-- WHAT YOU WILL DO --
Repeat exactly, please, the lines that begin at the start of the listing and end at the line holding "Navigate to 练字入门".

*** Opening DATA EXTRACT ***

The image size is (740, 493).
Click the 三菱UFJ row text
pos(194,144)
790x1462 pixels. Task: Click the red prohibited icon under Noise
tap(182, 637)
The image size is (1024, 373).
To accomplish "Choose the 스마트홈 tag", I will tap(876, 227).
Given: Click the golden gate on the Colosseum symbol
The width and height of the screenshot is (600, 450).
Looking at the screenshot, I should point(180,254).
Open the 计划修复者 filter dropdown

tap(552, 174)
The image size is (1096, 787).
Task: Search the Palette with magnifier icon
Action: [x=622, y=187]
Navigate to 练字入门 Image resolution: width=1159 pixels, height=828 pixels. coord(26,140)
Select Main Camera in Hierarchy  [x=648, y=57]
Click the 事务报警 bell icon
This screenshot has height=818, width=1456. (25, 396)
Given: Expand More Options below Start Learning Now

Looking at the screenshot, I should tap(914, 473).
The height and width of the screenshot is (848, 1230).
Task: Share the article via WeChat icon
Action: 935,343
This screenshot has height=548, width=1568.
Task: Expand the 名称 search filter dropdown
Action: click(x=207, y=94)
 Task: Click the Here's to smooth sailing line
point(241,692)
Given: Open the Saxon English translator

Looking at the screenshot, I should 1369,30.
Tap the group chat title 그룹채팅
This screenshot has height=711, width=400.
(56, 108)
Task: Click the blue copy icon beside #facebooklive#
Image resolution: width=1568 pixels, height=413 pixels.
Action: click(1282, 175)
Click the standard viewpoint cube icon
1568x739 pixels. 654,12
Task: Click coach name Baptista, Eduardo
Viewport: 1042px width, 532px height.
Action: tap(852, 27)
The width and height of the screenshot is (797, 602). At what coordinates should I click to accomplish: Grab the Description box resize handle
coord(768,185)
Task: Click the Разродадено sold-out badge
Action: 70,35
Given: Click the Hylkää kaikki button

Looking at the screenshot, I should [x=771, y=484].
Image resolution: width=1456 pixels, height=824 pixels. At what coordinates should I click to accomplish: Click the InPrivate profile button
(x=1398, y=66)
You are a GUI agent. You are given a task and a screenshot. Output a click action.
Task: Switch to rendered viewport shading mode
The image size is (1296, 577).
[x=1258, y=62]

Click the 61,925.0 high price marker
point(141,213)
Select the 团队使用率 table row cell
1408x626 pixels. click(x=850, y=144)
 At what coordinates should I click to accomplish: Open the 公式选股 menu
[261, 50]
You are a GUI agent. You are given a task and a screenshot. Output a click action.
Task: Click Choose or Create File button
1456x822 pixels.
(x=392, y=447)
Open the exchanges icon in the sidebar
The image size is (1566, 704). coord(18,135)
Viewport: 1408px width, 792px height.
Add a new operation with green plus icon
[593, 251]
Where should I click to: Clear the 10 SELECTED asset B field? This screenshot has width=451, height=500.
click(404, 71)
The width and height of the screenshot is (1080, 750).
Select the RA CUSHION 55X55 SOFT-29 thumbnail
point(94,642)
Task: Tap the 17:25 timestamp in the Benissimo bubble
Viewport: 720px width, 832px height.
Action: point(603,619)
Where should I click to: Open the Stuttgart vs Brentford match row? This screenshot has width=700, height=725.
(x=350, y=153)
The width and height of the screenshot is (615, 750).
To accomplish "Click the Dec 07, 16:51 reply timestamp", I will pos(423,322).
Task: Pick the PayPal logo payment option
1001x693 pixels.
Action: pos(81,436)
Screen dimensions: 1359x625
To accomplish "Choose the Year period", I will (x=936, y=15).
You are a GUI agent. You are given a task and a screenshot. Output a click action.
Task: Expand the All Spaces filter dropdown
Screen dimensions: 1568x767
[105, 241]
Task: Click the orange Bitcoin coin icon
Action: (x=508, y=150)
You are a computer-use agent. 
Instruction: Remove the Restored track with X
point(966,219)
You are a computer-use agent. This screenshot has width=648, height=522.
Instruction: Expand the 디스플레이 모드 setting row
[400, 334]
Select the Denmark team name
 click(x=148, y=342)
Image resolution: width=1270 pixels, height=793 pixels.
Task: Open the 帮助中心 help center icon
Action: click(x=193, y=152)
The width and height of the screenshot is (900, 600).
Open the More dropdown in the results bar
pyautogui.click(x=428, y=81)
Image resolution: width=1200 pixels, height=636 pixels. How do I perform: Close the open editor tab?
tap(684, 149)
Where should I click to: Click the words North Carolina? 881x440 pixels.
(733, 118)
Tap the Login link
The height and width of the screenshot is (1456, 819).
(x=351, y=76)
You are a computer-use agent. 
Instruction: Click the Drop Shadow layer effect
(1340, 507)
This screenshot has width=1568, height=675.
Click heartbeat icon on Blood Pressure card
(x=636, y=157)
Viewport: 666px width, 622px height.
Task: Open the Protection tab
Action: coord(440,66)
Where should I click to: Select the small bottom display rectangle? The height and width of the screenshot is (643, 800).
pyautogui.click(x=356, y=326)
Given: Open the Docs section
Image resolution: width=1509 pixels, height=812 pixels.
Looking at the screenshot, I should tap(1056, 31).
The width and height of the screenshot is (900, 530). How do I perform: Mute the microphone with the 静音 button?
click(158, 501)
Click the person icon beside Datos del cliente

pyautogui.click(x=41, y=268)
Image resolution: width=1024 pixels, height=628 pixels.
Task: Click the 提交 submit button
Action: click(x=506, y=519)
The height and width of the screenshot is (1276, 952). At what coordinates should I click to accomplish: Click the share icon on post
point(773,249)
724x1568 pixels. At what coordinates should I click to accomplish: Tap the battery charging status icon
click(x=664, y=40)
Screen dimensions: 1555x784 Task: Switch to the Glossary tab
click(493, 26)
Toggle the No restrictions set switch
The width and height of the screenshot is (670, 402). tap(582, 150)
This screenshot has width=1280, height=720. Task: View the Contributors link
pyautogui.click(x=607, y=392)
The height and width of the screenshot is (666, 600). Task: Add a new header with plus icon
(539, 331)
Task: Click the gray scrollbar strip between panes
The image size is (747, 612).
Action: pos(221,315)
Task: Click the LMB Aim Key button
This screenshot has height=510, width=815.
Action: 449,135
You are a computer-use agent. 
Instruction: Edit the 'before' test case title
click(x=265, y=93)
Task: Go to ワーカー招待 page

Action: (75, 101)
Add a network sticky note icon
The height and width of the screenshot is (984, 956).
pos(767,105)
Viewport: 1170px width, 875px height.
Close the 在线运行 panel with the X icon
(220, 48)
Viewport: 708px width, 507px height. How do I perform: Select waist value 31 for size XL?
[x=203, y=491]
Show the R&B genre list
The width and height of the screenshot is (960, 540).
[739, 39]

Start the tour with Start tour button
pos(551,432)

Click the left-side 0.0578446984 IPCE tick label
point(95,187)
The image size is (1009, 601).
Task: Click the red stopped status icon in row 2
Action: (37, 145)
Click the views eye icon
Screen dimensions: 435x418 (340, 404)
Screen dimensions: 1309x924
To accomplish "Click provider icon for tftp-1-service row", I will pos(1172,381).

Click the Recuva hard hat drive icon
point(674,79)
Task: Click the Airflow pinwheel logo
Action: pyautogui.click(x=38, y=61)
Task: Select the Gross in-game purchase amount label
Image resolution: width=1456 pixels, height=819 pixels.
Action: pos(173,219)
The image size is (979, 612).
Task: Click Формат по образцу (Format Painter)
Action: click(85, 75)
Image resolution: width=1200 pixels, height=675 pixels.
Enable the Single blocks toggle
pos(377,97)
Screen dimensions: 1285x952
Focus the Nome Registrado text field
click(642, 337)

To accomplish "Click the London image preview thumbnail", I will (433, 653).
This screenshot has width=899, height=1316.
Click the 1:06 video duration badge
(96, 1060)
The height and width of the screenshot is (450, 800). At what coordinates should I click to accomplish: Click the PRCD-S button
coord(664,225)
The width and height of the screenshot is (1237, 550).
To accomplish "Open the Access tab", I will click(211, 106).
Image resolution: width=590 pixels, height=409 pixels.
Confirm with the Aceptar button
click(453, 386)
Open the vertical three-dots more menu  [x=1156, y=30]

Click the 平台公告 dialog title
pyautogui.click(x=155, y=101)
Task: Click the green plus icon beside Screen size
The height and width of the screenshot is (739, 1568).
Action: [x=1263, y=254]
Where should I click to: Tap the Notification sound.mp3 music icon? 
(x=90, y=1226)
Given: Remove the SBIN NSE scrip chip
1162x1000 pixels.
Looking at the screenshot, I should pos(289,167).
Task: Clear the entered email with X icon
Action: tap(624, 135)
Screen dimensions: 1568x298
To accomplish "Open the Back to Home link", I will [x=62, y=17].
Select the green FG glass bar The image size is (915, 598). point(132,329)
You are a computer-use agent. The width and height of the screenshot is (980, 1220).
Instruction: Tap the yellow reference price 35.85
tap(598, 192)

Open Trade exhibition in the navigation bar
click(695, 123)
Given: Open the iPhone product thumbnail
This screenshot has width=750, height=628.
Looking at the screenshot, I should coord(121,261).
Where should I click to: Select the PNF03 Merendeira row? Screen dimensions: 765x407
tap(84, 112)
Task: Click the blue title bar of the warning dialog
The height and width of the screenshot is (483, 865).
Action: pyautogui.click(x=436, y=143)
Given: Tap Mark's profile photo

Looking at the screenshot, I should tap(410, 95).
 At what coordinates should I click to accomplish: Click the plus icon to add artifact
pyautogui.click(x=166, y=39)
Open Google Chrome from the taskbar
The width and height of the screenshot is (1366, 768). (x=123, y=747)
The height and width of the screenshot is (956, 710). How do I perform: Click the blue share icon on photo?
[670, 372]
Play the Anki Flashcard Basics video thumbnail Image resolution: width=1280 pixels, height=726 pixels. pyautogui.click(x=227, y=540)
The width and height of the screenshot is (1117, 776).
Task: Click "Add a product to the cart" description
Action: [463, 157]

*** Closing DATA EXTRACT ***

-- SOLUTION FOR THIS EXERCISE --
The image size is (740, 493).
Click the 三菱UFJ row text
pos(194,144)
790x1462 pixels. Task: Click the red prohibited icon under Noise
tap(182, 637)
The image size is (1024, 373).
To accomplish "Choose the 스마트홈 tag", I will tap(876, 227).
Given: Click the golden gate on the Colosseum symbol
The width and height of the screenshot is (600, 450).
Looking at the screenshot, I should point(180,254).
Open the 计划修复者 filter dropdown

tap(552, 174)
The image size is (1096, 787).
Task: Search the Palette with magnifier icon
Action: [x=622, y=187]
Navigate to 练字入门 Image resolution: width=1159 pixels, height=828 pixels. coord(26,140)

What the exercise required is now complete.